__REQUIREMENT 1__
Answer these from the passage on fullerenes and wave-particle duality:
(a) What material are the hollow spheres in the TEM image made of?
(b) Who suggested that electrons have both wave and particle properties?
(c) Which experiments gave early confirmation of that suggestion?
__REQUIREMENT 2__
Reproduce the passage on fullerenes and wave-particle duality from "wavelength λ = h/mv" up to and including "diffraction experiments [5.202].".

__GIVEN TEXT__
────────────────

Fig. 5.54 (a) Nanocage of gold atoms [5.199, 5.200]. (b) TEM image of aligned hollow GaN

spheres [5.201]. (Reprinted with permission from [5.200] (a) and [5.201] (b). © 2006 Nature

Publishing Group (a) and © 2005 Wiley-VCH (b))


Fullerenes and the Wave-Particle Duality


5.4 Fullerenes and the Wave-Particle Duality

Since the early days of quantum theory it has been a fundamental question whether

the concepts of quantum physics do apply to every day “classical” objects as well

as to those in the atomic and sub-atomic regime. Can we meaningfully attribute

wave properties to an every day object such as a football or does quantum theory

break down at some level? More than 80 years ago Louis de Broglie suggested that

“atomic” particles such as electrons had wave as well as particle properties with the

wavelength λ = h/mv where h is Planck’s constant, m the mass of the particle, and

v its velocity. This suggestion received early confirmation from the Davisson and

Germer electron diffraction experiments [5.202].

────────────────

__RECORDS__
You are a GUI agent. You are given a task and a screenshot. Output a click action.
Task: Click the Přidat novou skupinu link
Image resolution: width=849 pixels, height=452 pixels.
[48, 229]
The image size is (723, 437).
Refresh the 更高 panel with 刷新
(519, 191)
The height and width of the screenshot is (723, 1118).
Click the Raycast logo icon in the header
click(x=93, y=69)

────────────────

__TASK RESULT 1__
(a) GaN
(b) Louis de Broglie
(c) The Davisson and Germer electron diffraction experiments

__TASK RESULT 2__
wavelength λ = h/mv where h is Planck’s constant, m the mass of the particle, and

v its velocity. This suggestion received early confirmation from the Davisson and

Germer electron diffraction experiments [5.202].